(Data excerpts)
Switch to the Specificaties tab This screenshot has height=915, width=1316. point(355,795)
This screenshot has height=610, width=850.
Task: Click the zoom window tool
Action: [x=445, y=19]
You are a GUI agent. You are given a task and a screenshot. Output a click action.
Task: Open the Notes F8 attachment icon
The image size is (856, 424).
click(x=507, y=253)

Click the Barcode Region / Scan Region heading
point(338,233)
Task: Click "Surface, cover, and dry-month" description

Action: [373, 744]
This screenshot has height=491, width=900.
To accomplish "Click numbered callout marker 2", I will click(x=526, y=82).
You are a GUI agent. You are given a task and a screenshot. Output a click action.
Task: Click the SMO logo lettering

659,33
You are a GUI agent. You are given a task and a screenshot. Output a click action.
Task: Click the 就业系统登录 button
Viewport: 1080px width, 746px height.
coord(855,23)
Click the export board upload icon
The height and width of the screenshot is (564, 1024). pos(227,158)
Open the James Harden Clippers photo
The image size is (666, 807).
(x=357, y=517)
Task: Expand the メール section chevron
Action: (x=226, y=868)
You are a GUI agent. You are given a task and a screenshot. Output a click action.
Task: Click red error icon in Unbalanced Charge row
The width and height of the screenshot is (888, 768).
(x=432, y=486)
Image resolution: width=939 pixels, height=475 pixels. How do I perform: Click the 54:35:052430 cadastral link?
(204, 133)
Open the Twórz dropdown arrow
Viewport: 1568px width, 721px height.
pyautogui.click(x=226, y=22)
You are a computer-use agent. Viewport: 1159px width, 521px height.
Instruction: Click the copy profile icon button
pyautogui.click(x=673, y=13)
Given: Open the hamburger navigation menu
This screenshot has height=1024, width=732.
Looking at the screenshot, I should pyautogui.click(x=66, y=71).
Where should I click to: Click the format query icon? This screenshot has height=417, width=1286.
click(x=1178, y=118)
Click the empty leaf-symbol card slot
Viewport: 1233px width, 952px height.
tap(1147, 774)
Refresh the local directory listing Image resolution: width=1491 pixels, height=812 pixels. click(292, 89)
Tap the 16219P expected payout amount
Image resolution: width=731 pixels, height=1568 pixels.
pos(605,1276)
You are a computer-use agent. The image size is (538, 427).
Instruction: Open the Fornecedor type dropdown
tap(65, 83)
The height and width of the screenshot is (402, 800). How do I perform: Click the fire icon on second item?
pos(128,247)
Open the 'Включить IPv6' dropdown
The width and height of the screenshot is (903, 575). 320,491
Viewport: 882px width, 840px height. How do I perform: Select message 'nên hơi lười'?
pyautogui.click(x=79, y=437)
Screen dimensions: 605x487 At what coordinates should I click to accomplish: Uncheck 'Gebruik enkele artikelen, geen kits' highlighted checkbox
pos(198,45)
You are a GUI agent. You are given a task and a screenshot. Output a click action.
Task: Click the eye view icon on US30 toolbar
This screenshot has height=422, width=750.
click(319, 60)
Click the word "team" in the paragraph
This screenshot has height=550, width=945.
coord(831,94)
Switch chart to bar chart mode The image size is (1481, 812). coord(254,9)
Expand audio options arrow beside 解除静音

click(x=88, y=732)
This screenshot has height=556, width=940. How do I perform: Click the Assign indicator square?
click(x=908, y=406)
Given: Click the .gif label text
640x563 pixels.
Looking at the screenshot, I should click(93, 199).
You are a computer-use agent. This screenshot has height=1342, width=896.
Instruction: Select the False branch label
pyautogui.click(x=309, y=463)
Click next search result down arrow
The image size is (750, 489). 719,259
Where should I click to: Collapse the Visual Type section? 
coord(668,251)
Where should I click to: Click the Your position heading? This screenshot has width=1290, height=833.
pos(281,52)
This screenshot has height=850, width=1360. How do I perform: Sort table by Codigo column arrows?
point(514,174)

• What is being asked:
Write out the data above once more, exactly as it stands.

• Answer section:
Switch to the Specificaties tab This screenshot has height=915, width=1316. point(355,795)
This screenshot has height=610, width=850.
Task: Click the zoom window tool
Action: [x=445, y=19]
You are a GUI agent. You are given a task and a screenshot. Output a click action.
Task: Open the Notes F8 attachment icon
The image size is (856, 424).
click(x=507, y=253)

Click the Barcode Region / Scan Region heading
point(338,233)
Task: Click "Surface, cover, and dry-month" description

Action: [373, 744]
This screenshot has height=491, width=900.
To accomplish "Click numbered callout marker 2", I will click(x=526, y=82).
You are a GUI agent. You are given a task and a screenshot. Output a click action.
Task: Click the SMO logo lettering

659,33
You are a GUI agent. You are given a task and a screenshot. Output a click action.
Task: Click the 就业系统登录 button
Viewport: 1080px width, 746px height.
coord(855,23)
Click the export board upload icon
The height and width of the screenshot is (564, 1024). pos(227,158)
Open the James Harden Clippers photo
The image size is (666, 807).
(x=357, y=517)
Task: Expand the メール section chevron
Action: (x=226, y=868)
You are a GUI agent. You are given a task and a screenshot. Output a click action.
Task: Click red error icon in Unbalanced Charge row
The width and height of the screenshot is (888, 768).
(x=432, y=486)
Image resolution: width=939 pixels, height=475 pixels. How do I perform: Click the 54:35:052430 cadastral link?
(204, 133)
Open the Twórz dropdown arrow
Viewport: 1568px width, 721px height.
pyautogui.click(x=226, y=22)
You are a computer-use agent. Viewport: 1159px width, 521px height.
Instruction: Click the copy profile icon button
pyautogui.click(x=673, y=13)
Given: Open the hamburger navigation menu
This screenshot has height=1024, width=732.
Looking at the screenshot, I should pyautogui.click(x=66, y=71).
Where should I click to: Click the format query icon? This screenshot has height=417, width=1286.
click(x=1178, y=118)
Click the empty leaf-symbol card slot
Viewport: 1233px width, 952px height.
tap(1147, 774)
Refresh the local directory listing Image resolution: width=1491 pixels, height=812 pixels. click(292, 89)
Tap the 16219P expected payout amount
Image resolution: width=731 pixels, height=1568 pixels.
pos(605,1276)
You are a computer-use agent. The image size is (538, 427).
Instruction: Open the Fornecedor type dropdown
tap(65, 83)
The height and width of the screenshot is (402, 800). How do I perform: Click the fire icon on second item?
pos(128,247)
Open the 'Включить IPv6' dropdown
The width and height of the screenshot is (903, 575). 320,491
Viewport: 882px width, 840px height. How do I perform: Select message 'nên hơi lười'?
pyautogui.click(x=79, y=437)
Screen dimensions: 605x487 At what coordinates should I click to accomplish: Uncheck 'Gebruik enkele artikelen, geen kits' highlighted checkbox
pos(198,45)
You are a GUI agent. You are given a task and a screenshot. Output a click action.
Task: Click the eye view icon on US30 toolbar
This screenshot has height=422, width=750.
click(319, 60)
Click the word "team" in the paragraph
This screenshot has height=550, width=945.
coord(831,94)
Switch chart to bar chart mode The image size is (1481, 812). coord(254,9)
Expand audio options arrow beside 解除静音

click(x=88, y=732)
This screenshot has height=556, width=940. How do I perform: Click the Assign indicator square?
click(x=908, y=406)
Given: Click the .gif label text
640x563 pixels.
Looking at the screenshot, I should click(93, 199).
You are a computer-use agent. This screenshot has height=1342, width=896.
Instruction: Select the False branch label
pyautogui.click(x=309, y=463)
Click next search result down arrow
The image size is (750, 489). 719,259
Where should I click to: Collapse the Visual Type section? 
coord(668,251)
Where should I click to: Click the Your position heading? This screenshot has width=1290, height=833.
pos(281,52)
This screenshot has height=850, width=1360. How do I perform: Sort table by Codigo column arrows?
point(514,174)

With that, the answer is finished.